A noite caiu sobre Ítaca como uma lâmina lenta.
O grande salão, outrora cheio de música e vozes, agora estava quase vazio. Os candelabros ardiam baixos, o vinho esfriava nas taças, e os corpos dos outros pretendentes dormiam ou desmaiavam em almofadas caras, sujos de soberba e tédio.
Mas ele ainda estava acordado.
Antinous.
Sozinho, diante do trono. De novo.
O olhar dele estava fixo no assento esculpido, nas runas gastas pela história, nas pequenas rachaduras que o tempo havia deixado como cicatrizes de reinos passados. A cada noite, ele vinha. Não tocava. Mas sonhava acordado. Não com glória. Com domínio.
— “Eles acham que esperar é nobre,” sussurrou para o vazio. “Mas esperar é o luxo dos fracos.”
Se moveu lentamente até o trono, passos controlados, como um guerreiro se aproximando do inimigo.

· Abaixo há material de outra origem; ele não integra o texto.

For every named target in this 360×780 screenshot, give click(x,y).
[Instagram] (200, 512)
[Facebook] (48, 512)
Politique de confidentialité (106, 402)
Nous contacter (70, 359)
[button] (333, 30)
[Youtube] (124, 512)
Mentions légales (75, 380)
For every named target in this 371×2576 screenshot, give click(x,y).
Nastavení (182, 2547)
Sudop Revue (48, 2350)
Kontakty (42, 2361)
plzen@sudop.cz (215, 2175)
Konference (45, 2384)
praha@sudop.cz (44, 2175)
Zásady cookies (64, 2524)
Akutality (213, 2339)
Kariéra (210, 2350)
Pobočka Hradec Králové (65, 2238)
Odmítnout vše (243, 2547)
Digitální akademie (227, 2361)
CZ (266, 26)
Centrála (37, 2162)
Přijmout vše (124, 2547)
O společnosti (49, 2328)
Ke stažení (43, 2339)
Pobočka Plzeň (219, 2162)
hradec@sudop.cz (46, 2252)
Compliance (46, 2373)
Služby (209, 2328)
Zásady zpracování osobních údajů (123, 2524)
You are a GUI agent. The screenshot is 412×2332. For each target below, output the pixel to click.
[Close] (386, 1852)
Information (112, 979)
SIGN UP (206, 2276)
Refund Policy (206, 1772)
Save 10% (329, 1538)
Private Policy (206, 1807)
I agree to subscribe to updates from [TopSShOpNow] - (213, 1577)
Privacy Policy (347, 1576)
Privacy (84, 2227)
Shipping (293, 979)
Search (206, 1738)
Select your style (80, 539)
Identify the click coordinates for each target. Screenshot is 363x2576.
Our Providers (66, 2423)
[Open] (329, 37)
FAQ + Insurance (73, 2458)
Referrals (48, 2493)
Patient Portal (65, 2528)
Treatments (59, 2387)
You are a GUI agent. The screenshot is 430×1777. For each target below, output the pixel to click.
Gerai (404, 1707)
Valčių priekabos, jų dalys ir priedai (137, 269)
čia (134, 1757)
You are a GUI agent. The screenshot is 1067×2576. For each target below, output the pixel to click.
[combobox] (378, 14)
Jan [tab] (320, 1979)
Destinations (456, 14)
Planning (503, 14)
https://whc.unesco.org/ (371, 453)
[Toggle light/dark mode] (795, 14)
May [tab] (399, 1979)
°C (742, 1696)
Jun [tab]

Não havia hesitação. Não mais.
Os rumores aumentavam. Telêmaco se armava nas sombras. Penélope começava a olhar com mais frieza. E nas vilas… murmuravam sobre o retorno do rei.
Odisseu.
O nome cuspido como veneno antigo.
Antinous cerrou os punhos.
— “Se ele volta, volta para a ruína.” Disse aquilo para si mesmo. Como uma profecia. Como uma maldição.
Porque no fundo do peito, entre o orgulho e a raiva, havia uma certeza que ninguém ousava dizer em voz alta:
Ele amava esse trono. Mais do que qualquer mulher. Mais do que a paz. Mais do que a própria sobrevivência.
Porque o trono o entendia.
Entendia seu silêncio. Sua fúria escondida atrás da elegância. Sua dor de nunca ter sido escolhido. E seu desejo de ser temido.
Ele se ajoelhou. Não em reverência — mas como quem está prestes a arrancar algo do chão à força.
— “Eu não sou rei por nascimento. Sou rei porque ninguém mais tem coragem de ser.” E então ergueu os olhos.
Nos espelhos quebrados das janelas escuras, via apenas a própria figura — forte, reta, imponente.
Não o vilão. O futuro.
E se Odisseu ousasse voltar… que retornasse para uma Ítaca que já não precisava dele.